[Work required]
Please write out exactly, without any picture, each line from the first in the listing through the line that includes "Task: Go to 首页 in the breadcrumb".

[Supplied data]
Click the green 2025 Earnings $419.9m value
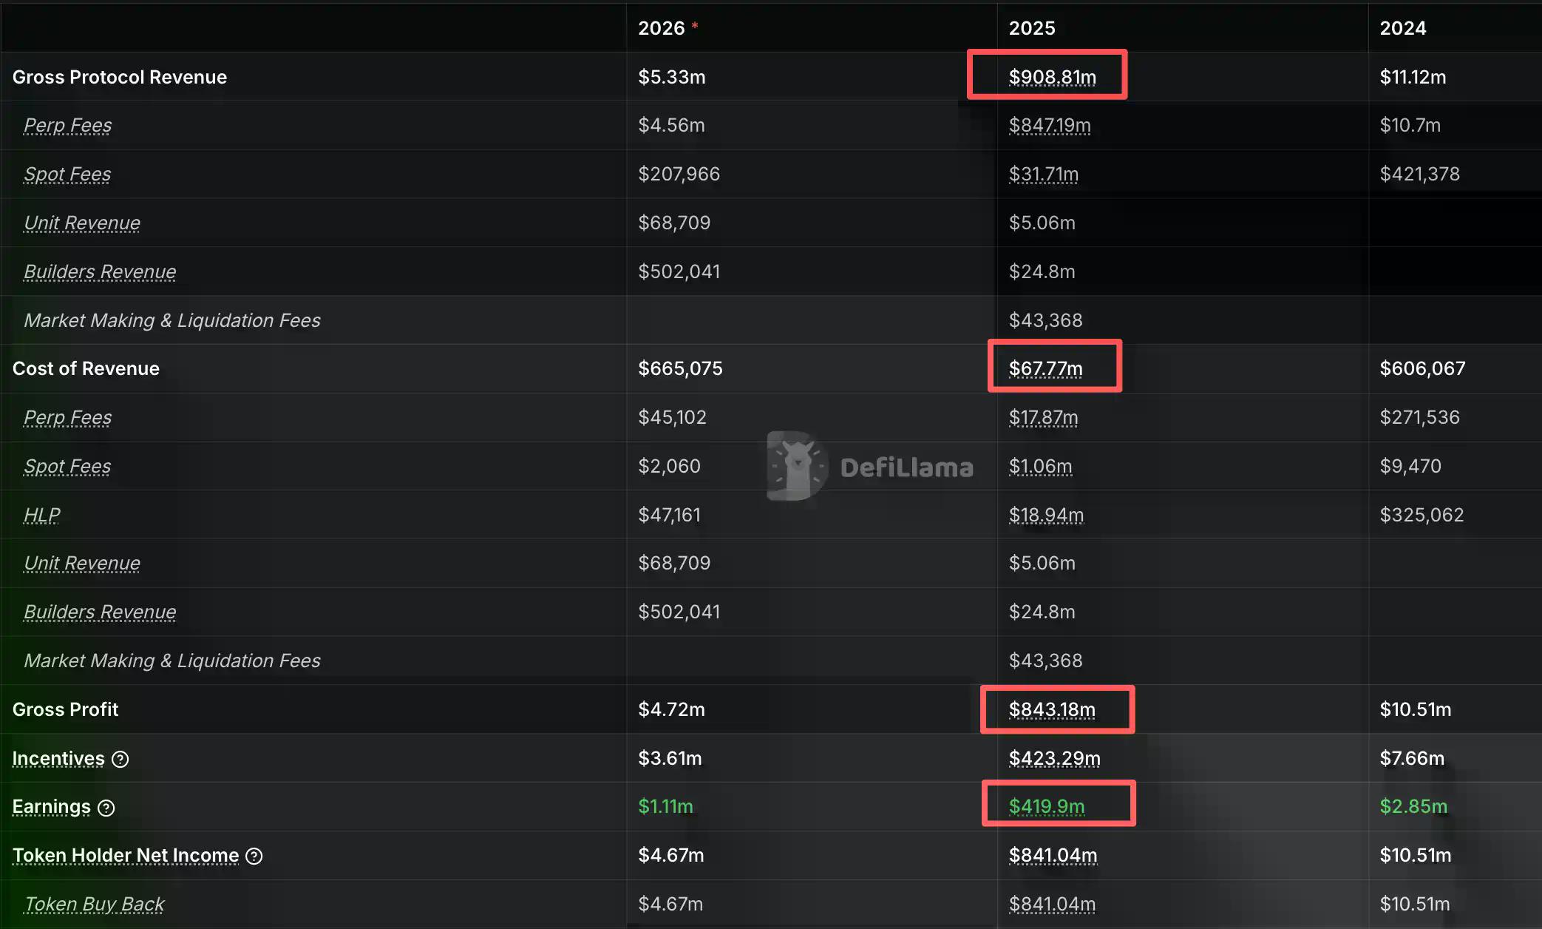 tap(1047, 806)
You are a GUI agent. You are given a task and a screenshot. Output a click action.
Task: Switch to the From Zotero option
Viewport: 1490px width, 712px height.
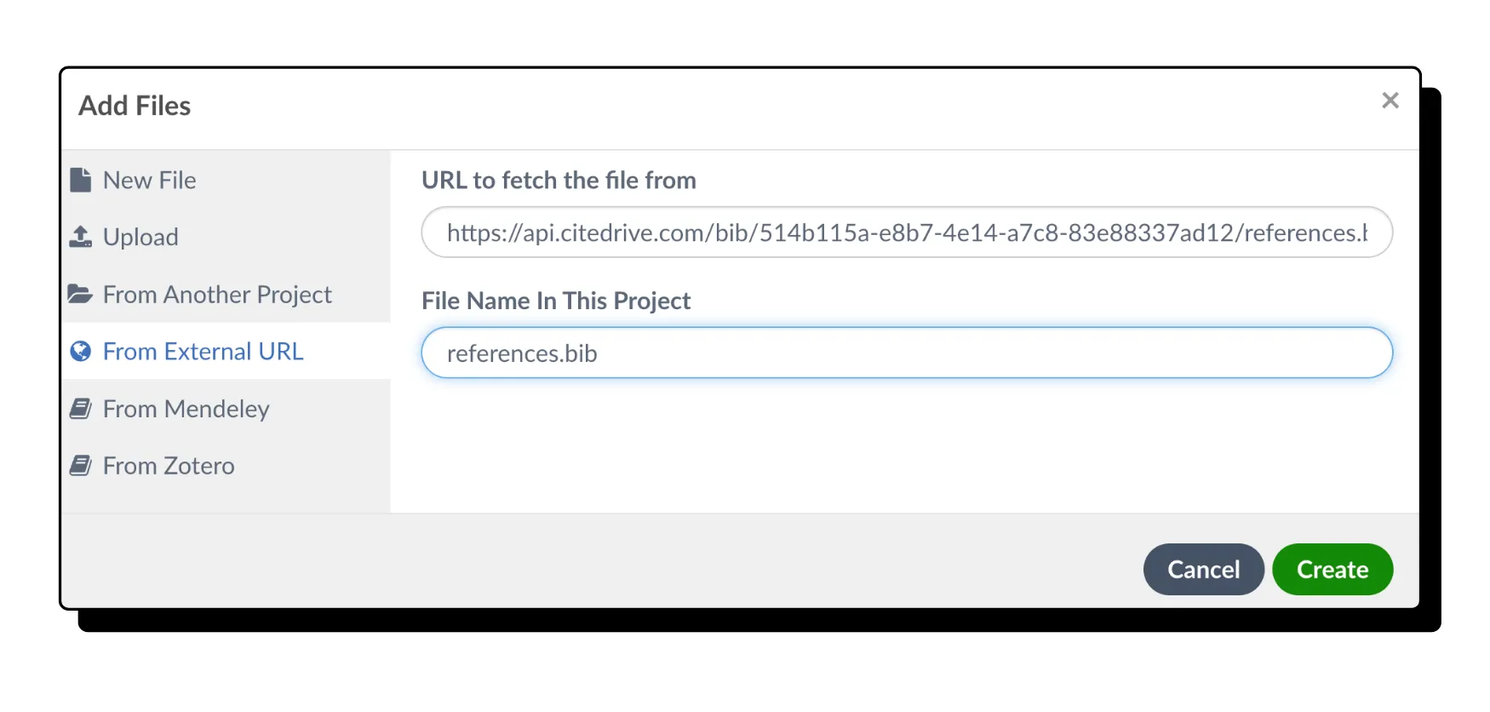coord(169,466)
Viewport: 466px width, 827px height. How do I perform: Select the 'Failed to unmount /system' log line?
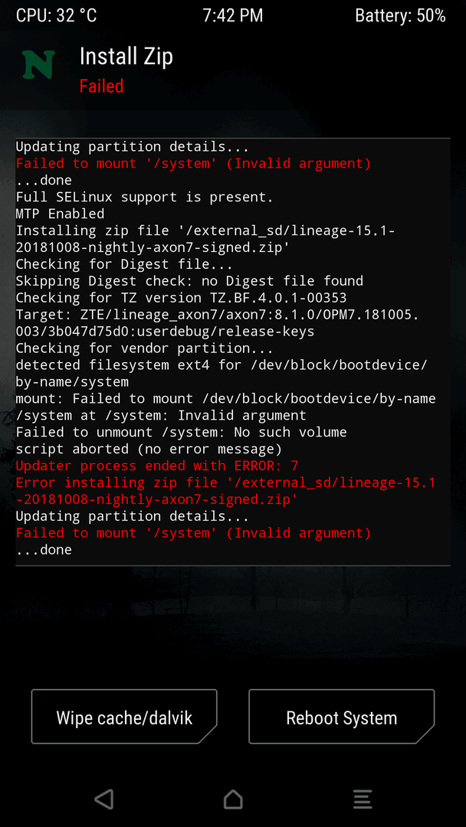(x=181, y=432)
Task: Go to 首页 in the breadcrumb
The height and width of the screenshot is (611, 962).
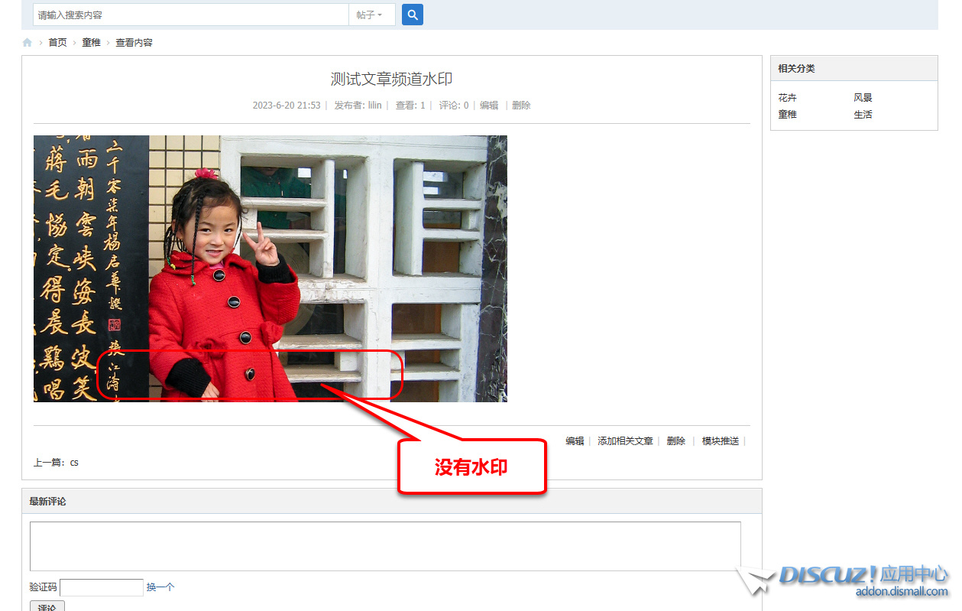Action: pyautogui.click(x=57, y=43)
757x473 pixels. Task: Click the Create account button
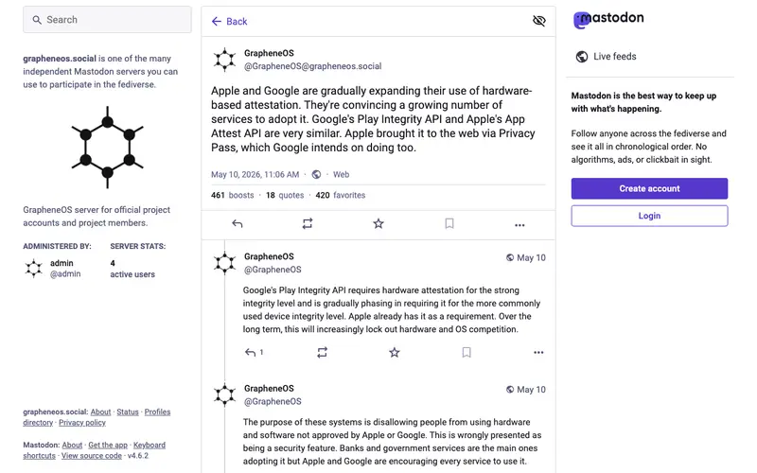pyautogui.click(x=649, y=188)
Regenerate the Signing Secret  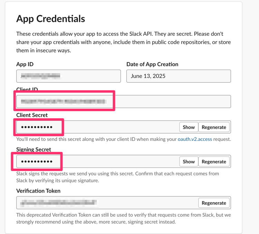point(214,162)
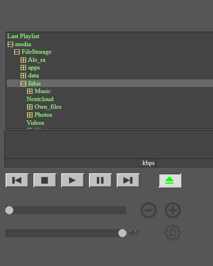
Task: Click the plus circle icon
Action: [x=173, y=210]
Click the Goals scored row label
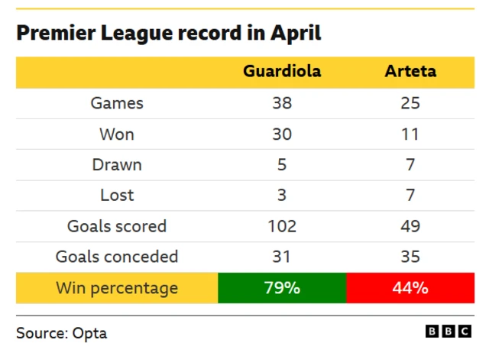Viewport: 489px width, 356px height. [117, 226]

[Output]
Click the green 2025 Earnings $419.9m value
 tap(1047, 806)
You are a GUI agent. You are given a task and a screenshot. Output a click action.
Task: Switch to the From Zotero option
Viewport: 1490px width, 712px height.
coord(169,466)
Viewport: 466px width, 827px height. How do I perform: Select the 'Failed to unmount /system' log line?
(x=181, y=432)
Task: Go to 首页 in the breadcrumb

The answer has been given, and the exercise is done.